*Task prompt:* Nothing but the lines from the one containing "The width and" through the end of the data below may appear in the response, each one exact.

*Task input:*
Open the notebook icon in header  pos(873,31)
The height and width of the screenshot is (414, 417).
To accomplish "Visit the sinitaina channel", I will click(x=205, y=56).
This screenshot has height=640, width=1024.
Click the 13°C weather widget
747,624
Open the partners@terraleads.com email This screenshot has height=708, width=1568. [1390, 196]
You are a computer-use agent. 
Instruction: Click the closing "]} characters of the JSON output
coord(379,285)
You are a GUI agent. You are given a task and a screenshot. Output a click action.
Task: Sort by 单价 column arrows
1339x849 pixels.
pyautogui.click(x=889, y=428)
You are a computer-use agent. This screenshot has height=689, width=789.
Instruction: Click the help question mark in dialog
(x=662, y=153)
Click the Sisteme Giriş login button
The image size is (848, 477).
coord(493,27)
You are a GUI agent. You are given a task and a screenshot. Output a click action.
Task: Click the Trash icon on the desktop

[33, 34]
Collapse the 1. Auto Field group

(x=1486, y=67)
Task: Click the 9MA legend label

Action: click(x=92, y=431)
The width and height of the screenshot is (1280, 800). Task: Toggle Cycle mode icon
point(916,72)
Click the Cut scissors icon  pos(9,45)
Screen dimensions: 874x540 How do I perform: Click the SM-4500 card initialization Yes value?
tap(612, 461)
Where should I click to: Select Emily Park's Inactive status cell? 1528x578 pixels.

*Exercise output:*
The width and height of the screenshot is (1280, 800). Task: Toggle Cycle mode icon
point(916,72)
Click the Cut scissors icon  pos(9,45)
Screen dimensions: 874x540 How do I perform: Click the SM-4500 card initialization Yes value?
tap(612, 461)
Where should I click to: Select Emily Park's Inactive status cell? 1528x578 pixels.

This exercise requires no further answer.